◆ ASSIGNMENT
With pictures left out, extract every line between the start of the records below and the line holding "увеличить (338, 426)", inclusive.

### SUPPLIED DATA

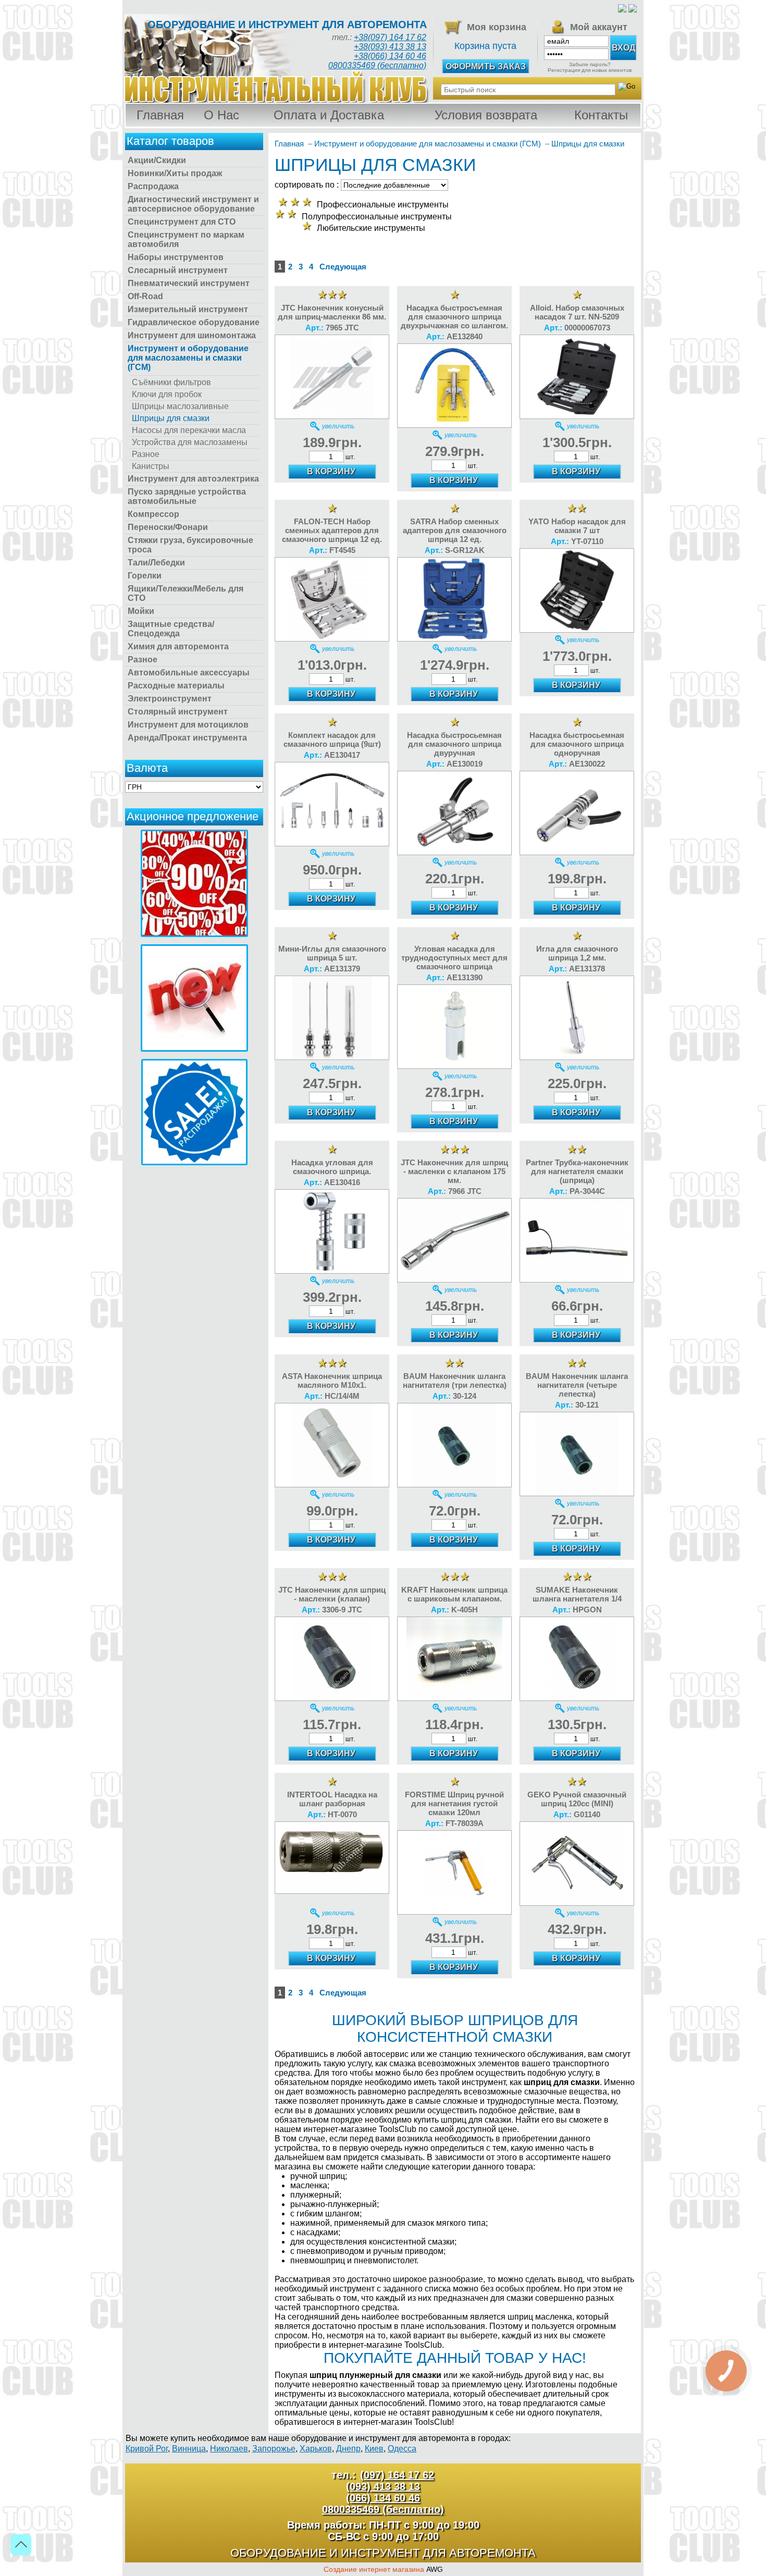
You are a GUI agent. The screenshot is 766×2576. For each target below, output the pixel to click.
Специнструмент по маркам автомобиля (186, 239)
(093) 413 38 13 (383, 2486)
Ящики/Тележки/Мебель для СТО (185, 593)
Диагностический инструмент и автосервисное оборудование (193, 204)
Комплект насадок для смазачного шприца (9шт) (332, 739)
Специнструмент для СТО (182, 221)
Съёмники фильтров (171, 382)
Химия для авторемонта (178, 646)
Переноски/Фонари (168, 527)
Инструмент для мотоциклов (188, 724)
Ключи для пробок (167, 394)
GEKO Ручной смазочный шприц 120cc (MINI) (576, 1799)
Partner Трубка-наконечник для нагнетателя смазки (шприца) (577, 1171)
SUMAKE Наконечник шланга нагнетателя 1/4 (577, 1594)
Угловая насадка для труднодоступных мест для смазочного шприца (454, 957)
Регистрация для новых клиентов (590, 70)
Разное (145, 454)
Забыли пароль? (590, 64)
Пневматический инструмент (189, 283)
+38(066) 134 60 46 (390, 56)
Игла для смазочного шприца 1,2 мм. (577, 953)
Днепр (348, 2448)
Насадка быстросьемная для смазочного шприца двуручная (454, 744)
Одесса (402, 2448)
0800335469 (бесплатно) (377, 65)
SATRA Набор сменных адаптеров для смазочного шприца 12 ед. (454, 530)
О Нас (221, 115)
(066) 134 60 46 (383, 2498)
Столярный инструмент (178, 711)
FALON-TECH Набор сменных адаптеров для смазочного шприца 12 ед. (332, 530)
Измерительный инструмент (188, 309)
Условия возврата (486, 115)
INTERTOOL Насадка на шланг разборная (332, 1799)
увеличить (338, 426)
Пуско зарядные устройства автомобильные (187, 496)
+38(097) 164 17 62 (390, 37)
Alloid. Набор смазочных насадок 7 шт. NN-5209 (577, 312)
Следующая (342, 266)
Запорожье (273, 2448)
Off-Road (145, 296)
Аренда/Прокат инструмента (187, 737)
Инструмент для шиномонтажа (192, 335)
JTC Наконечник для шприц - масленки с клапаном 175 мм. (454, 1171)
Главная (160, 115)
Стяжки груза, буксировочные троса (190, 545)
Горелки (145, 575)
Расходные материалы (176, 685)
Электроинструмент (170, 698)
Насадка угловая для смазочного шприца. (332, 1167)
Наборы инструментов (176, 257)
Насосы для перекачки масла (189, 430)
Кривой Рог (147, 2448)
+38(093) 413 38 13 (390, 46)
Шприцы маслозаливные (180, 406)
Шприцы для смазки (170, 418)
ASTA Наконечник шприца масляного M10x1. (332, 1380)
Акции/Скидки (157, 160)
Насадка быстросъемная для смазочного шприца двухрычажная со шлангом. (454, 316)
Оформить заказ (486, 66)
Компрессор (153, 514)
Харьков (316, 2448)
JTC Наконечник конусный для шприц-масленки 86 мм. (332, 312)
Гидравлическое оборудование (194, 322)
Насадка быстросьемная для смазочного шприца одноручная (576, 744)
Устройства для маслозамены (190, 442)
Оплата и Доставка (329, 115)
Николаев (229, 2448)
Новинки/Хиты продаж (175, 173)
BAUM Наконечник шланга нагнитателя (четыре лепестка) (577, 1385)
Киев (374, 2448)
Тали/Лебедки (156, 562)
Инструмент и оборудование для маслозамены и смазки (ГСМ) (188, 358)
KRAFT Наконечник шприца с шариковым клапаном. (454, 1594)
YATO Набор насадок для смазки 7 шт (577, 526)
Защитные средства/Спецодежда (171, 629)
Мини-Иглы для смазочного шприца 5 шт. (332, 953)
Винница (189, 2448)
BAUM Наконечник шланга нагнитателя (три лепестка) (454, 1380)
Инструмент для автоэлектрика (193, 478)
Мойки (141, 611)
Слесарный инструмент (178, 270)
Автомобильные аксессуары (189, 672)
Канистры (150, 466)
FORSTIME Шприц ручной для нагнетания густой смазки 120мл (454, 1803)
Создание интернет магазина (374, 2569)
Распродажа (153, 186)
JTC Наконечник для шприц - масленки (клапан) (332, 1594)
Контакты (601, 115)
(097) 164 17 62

######

◆ RESULT BELOW
You are a GUI agent. The screenshot is 766×2576. For each target below, output the pixel to click.
Специнструмент по маркам автомобиля (186, 239)
(093) 413 38 13 (383, 2486)
Ящики/Тележки/Мебель для СТО (185, 593)
Диагностический инструмент и автосервисное оборудование (193, 204)
Комплект насадок для смазачного шприца (9шт) (332, 739)
Специнструмент для СТО (182, 221)
Съёмники фильтров (171, 382)
Химия для авторемонта (178, 646)
Переноски/Фонари (168, 527)
Инструмент для мотоциклов (188, 724)
Ключи для пробок (167, 394)
GEKO Ручной смазочный шприц 120cc (MINI) (576, 1799)
Partner Трубка-наконечник для нагнетателя смазки (шприца) (577, 1171)
SUMAKE Наконечник шланга нагнетателя 1/4 (577, 1594)
Угловая насадка для труднодоступных мест для смазочного шприца (454, 957)
Регистрация для новых клиентов (590, 70)
Разное (145, 454)
Забыли пароль? (590, 64)
Пневматический инструмент (189, 283)
+38(066) 134 60 46 (390, 56)
Игла для смазочного шприца 1,2 мм. (577, 953)
Днепр (348, 2448)
Насадка быстросьемная для смазочного шприца двуручная (454, 744)
Одесса (402, 2448)
0800335469 (бесплатно) (377, 65)
SATRA Набор сменных адаптеров для смазочного шприца 12 ед. (454, 530)
О Нас (221, 115)
(066) 134 60 46 (383, 2498)
Столярный инструмент (178, 711)
FALON-TECH Набор сменных адаптеров для смазочного шприца 12 ед. (332, 530)
Измерительный инструмент (188, 309)
Условия возврата (486, 115)
INTERTOOL Насадка на шланг разборная (332, 1799)
увеличить (338, 426)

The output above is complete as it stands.